Last year saw BMW's smallest hatchback morph into BMW's smallest coupe and convertible.
There's more to come on the 1 Series front - a X1 mini off-roader and even a sedan are on the cards - but for the moment, the extensive re-engineering work to turn a five-door into two two-doors was more than enough to give them COTY eligibility. With the likes of the 120i Convertible weighing in at just $52,900, sales far exceed COTY's requirement of at least 250 units per annum.
On the COTY catwalk - where judges got to poke, prod, sit in, examine and learn about the cars before driving them - the 1 Series duo got a qualified nod of approval. The proportions are a little weird thanks to a high roof, stumpy boot and long bonnet, the latter to accommodate an in-line six. The 135i shouts its intentions with an M-Sport bodykit. Better than adequate rear leg room led the 190cm Poppitt to describe the packaging as "pretty bloody good", although others were less enthusiastic about available head room in the coupe, or the rear-seat narrowness of the convertible enforced by the folding roof mechanism.
Our selections from the range started with the 2.0-litre four-cylinder 120i and 3.0-litre six 125i Convertibles through to the 125i Coupe and brawny 135i turbo six Coupe. Given the latter is being favourably compared with past M3s, its $72,230 price tag seems relatively affordable, but against other respected chop-tops like the VW Eos, the Convertible's (up to $80,000) sticker seemed excessive.
Driving any BMW should be a joyful experience, and on the whole, the latest 1 Series variants didn't disappoint. Sheer performance from the 135i was tempered by the atmo engine's absolute smoothness, and its useful balance of power and precision in what is, after all, a relatively lightweight and short wheelbase car. "Love that engine" said Stahl, and although noting the 135i's "knuckly" manual gearbox action, declared it "one hell of a package".
Electronic stability control was adjudged to be finely attenuated on any model, acting promptly on the slippery dirt section but not shutting down forward progress completely. Or, it could be completely switched off if needed. Not that this was such a good idea in the 135i on the bitumen handling sections; its 225kW and 400Nm in less than 1500kg of car constantly tested traction.
We treated the roofed and roofless models as separate variants, but did the convertibles lose out in any way to the coupes? The weight penalty is around 100kg, boot space is reduced by 65 litres with the soft-top in place (or 110 litres folded) and on the whole, judges found the relatively small loss of body rigidity acceptable. "Not a lot of evidence of scuttle shake with the roof down," Newton surmised.

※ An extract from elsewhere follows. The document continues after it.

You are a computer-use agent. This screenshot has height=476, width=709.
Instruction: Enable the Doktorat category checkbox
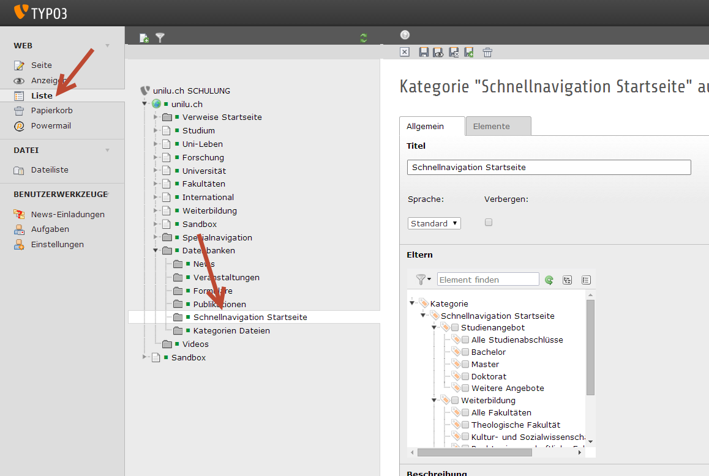(465, 376)
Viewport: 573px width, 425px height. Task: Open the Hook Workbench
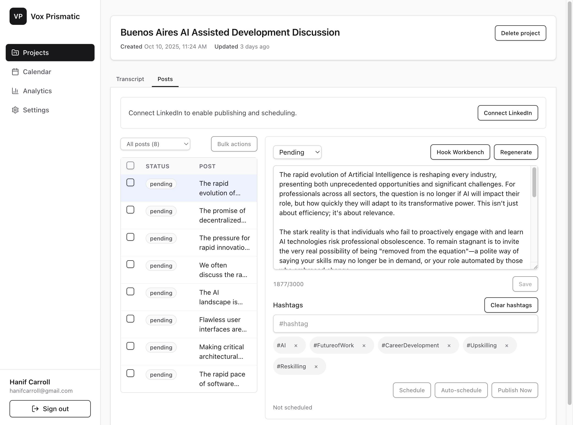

So, no gripes with the 1 Series Coupe or Convertible? Well, there were a few niggles, and they added up. I'm not a great fan of the ride, which is supple enough up to a point but quickly runs out of suspension travel and becomes harsh over really rough stuff. Or perhaps it's those standard run-flat tyres. Robbo bemoaned the "heavy steering at low speeds" (whereas Poppitt loved "the heavy, meaty steering") and the twitchy, powerful 135i felt "a bit too much engine for the package," according to Bulmer.
That's not taking into account a spooky chain of problems with the 1 Series variants we tested. The seat height adjustment broke in one of the cars, but it was the 120i Convertible that was worst affected. The lower control arm on its right front suspension went banana-shaped, leaving the front wheels pointing cockeyed in two directions. It probably bounced badly off something on the dirt loop, but to so comprehensively bend a substantial component without anyone noticing the hit seemed strange and disconcerting.
Both variants scored highly on safety, with the obvious exclusion of curtain airbags on the convertibles, although its side bags offer head and thorax protection, and they have natty pop-up roll-over protection behind the rear seats. Environmentally, it is slightly above average thanks to the lack of mass and the most popular variant - the 120i Convertible - having a relatively efficient engine.
But both the 1 Series Coupe and Convertible missed the cut. There's no doubt they are exciting cars to drive, especially those with larger engines, and the 125i Coupe was universally praised as being the sweetest of the bunch. Doubts over value, rear-seat accommodation and ride comfort caused judges to mark the 1 Series twins about mid-field, and there was polarisation about whether the powerful 135i was as well-rounded as BMW's best coupes. And to progress to the next round of Car of the Year 2008 that just wasn't quite good enough.